Reputation: 21531
This is very strange, on some pages it will return the HTML fine, others it will add numbers to the beginning and end of the returned string ($out
).
function lookupPage($page, $return = true) {
$fp = fsockopen("127.0.0.1", 48580, $errno, $errstr, 5);
if (!$fp) {
return false;
}
else {
$out = "";
$headers = "GET /" . $page . " HTTP/1.1\r\n";
$headers .= "Host: www.site.com\r\n";
$headers .= "Connection: Close\r\n\r\n";
fwrite($fp, $headers);
stream_set_timeout($fp, 300);
$info = stream_get_meta_data($fp);
while (!feof($fp) && !$info['timed_out'] && ($line = stream_get_line($fp, 1024)) !== false) {
$info = stream_get_meta_data($fp);
if ($return) $out .= $line;
}
fclose($fp);
if (!$info['timed_out']) {
if ($return) {
$out = substr($out, strpos($out, "\r\n\r\n") + 4);
return $out;
}
else {
return true;
}
}
else {
return false;
}
}
}
e.g...
3565
<html>
<head>
...
</html>
0
Upvotes: 1
Views: 383
Reputation: 12737
My guess would be that the server responds with chunked data.

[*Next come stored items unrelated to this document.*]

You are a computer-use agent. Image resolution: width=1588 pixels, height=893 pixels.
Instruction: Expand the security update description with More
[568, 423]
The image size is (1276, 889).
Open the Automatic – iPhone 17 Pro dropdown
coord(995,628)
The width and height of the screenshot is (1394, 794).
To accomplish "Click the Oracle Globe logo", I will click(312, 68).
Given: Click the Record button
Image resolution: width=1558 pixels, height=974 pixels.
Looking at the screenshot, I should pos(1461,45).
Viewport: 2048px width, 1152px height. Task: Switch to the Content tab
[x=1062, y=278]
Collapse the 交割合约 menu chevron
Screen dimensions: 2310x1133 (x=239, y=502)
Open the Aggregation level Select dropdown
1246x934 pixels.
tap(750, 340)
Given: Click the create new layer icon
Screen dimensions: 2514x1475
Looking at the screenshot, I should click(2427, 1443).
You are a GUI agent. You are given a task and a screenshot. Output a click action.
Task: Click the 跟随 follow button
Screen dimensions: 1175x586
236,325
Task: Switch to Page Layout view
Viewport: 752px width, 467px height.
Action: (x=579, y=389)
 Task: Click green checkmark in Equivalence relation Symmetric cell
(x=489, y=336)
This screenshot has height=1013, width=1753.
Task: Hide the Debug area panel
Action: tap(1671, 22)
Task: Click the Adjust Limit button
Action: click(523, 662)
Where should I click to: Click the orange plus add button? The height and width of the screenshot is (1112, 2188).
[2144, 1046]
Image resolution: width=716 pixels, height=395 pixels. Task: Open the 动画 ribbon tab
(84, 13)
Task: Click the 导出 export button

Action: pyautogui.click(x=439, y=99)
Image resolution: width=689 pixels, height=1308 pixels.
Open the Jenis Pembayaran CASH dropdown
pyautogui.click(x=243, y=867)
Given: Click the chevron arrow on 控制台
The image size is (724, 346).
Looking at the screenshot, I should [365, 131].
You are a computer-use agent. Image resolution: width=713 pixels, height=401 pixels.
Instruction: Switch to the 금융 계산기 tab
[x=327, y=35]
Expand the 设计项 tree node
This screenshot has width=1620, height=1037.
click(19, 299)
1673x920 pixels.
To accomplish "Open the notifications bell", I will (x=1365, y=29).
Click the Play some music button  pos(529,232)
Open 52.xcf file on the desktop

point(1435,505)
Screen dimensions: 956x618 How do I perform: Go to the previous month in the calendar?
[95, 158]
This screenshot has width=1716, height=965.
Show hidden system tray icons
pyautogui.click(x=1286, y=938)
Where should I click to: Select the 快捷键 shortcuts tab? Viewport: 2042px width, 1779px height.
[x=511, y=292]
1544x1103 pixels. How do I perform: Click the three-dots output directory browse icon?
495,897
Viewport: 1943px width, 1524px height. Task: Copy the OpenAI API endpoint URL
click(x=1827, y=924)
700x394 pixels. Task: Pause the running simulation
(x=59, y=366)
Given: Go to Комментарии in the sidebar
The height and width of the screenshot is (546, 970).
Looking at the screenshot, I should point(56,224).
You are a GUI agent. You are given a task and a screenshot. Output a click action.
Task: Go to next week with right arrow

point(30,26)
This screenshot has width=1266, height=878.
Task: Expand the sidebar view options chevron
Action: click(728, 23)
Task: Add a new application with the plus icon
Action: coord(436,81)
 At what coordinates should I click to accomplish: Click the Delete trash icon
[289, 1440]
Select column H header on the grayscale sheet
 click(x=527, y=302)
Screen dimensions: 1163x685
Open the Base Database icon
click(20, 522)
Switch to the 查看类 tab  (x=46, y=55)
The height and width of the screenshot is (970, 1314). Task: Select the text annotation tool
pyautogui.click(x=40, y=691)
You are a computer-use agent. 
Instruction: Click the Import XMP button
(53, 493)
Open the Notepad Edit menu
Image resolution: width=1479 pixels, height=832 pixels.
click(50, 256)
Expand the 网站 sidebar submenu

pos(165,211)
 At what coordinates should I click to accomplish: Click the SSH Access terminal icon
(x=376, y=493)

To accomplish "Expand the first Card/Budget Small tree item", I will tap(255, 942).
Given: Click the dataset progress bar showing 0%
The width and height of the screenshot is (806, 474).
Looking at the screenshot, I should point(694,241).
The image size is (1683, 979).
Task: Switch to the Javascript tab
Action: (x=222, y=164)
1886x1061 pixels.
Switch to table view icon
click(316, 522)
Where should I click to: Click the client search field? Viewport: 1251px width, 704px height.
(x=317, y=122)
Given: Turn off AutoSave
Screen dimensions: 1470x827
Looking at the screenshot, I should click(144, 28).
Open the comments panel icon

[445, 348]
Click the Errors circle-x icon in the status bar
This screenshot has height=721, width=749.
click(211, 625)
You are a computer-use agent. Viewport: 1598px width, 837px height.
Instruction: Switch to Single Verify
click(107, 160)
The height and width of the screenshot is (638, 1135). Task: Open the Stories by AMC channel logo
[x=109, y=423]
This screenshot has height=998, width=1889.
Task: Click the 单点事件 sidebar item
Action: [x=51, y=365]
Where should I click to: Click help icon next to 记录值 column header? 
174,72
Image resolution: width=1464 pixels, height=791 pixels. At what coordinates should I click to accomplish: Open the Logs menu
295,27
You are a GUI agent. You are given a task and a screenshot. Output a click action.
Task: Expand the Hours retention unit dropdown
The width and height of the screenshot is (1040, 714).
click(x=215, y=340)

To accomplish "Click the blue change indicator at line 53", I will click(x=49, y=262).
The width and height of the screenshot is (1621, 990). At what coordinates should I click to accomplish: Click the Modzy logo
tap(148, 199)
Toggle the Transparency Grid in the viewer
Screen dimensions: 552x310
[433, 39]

Have a look at RFC2616 Transfer codings and its introduction.
Upvotes: 0
Reputation: 1022
It is called Chunked Transfer Encoding
It is part of the HTTP 1.1 protocol and you're decoding it in a HTTP 1.0 way. You can just check for the values and trim them if you want. They only show the length of the response so the browser knows it has the complete response.
Also maybe look at file_get_contents
Upvotes: 2